When it comes to websites, the mere operation of an interactive website that is accessible in a forum state does not necessarily subject the website owner or operator to personal jurisdiction in that state. See Herbal Brands, 72 F.4th at 1091 (“[O]peration of an interactive website does not, by itself, establish express aiming. ... That result would be too broad to comport with due process.“); DFSB Kollective Co. v. Bourne, 897 F. Supp. 2d 871, 881 (N.D. Cal. 2012) (“If the defendant merely operates a website, even a highly interactive website, that is accessible from, but does not target, the forum state, then the defendant may not be haled into court in that state without offending the Constitution.” (citing be2 LLC v. Ivanov, 642 F.3d 555, 559 (7th Cir. 2011))). Rather, the plaintiff must allege “‘something more‘—conduct directly targeting the forum.” Mavrix Photo, Inc. v. Brand Techs., Inc., 647 F.3d 1218, 1229 (9th Cir. 2011) (citation omitted). “In determining whether a nonresident defendant has done ‘something more,’ [courts] have considered several factors, including the interactivity of the defendant‘s website, the geographic scope of the defendant‘s commercial ambitions, and whether the defendant ‘individually targeted’ a plaintiff known to be a forum resident.” Id. (citations omitted). And “[w]hen the website itself is the only jurisdictional contact, [the] analysis turns on whether the site had a forum-specific focus or the defendant exhibited an intent to cultivate an audience in the forum.” Herbal Brands, 72 F.4th at 1092 (emphasis in original).

Fregosa contends that Mashable targets California residents because it knowingly enables the sale of Californians’ information, which it obtains by installing trackers on

website visitors’ computers, and it earns significant revenue as a result. Opp. at 2. That fails to establish personal jurisdiction, however, because Fregosa has not alleged that Mashable has expressly aimed its activities at California. At most Fregosa has alleged facts sufficient to conclude that Mashable has targeted website users in general, some of whom happen to live in California. That is not enough. See Walden, 571 U.S. at 285.

Fregosa raises several arguments in response, none of which are persuasive.

First, Fregosa highlights that among the data that Mashable‘s trackers collect and that Mashable provides to third parties are the IP addresses of Mashable‘s website visitors. Opp. at 2. But third parties’ conduct cannot establish personal jurisdiction over Mashable.

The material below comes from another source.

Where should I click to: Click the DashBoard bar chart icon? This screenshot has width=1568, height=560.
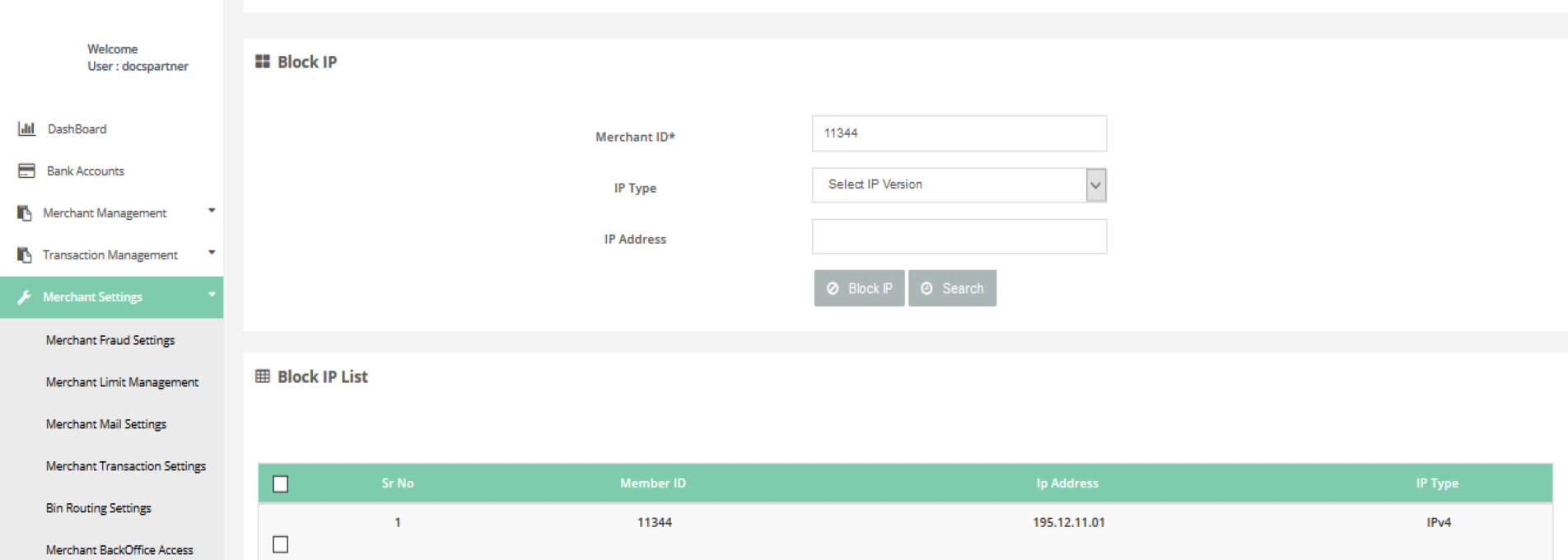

See Walden, 571 U.S. at 285; AMA Multimedia, LLC v. Wanat, 970 F.3d 1201, 1211 (9th Cir. 2020) (no personal jurisdiction based on advertisement targeting by third parties). Nor is Fregosa‘s statement that Mashable “is able to sell specific California userbases to advertisers[] or target advertising campaigns specifically at California users” sufficient to demonstrate that Mashable expressly aimed its activity at California. Am. Compl. ¶ 16 (emphasis added). Such speculation about what Mashable can do fails to answer the question of what Mashable actually did—the relevant inquiry for the purposeful direction test. Fregosa‘s authorities involve more robust allegations than are at issue here. See Will Co. v. Lee, 47 F.4th 917, 924-25 (9th Cir. 2022) (personal jurisdiction in United States proper because defendants hosted website in Utah in order to decrease latency time for U.S. visitors); Chien v. Bumble Inc., 641 F. Supp. 3d 913, 929 (S.D. Cal. 2022) (personal jurisdiction in California proper because defendants’ phone app “offers value to its users on the basis that its content within the forum State displays other users also presently within the forum State“); Mavrix Photo, Inc., 647 F.3d at 1231 (personal jurisdiction in California proper because website content had a California-specific focus).2

Second, Fregosa stresses that the targeted nature of the advertisements on Mashable‘s website constitutes express aiming. Opp. at 2-3. Fregosa relies on UMG Recordings, Inc. v. Kurbanov, in which the Fourth Circuit held that a website that earned revenue from selling data to third parties who engaged in targeted advertising was subject to personal jurisdiction in Virginia. 963 F.3d 344, 353 (4th Cir. 2020). But Ninth Circuit precedent forecloses that result here:

If [] geo-located advertisements constituted express aiming, [the defendant] could be said to expressly aim at any forum in which a user views the website. As [] recognized in Mavrix, “not all material placed on the Internet is, solely by virtue of its universal accessibility, expressly aimed at every forum in which it is accessed.” As a feature of the geo-located advertisements on [the defendant‘s] website, all users in every forum received advertisements directed at them. To find specific jurisdiction based on this would run afoul of the Supreme Court‘s directive in Walden and “impermissibly allow a plaintiff‘s contacts with the defendant and forum to drive the jurisdictional analysis.”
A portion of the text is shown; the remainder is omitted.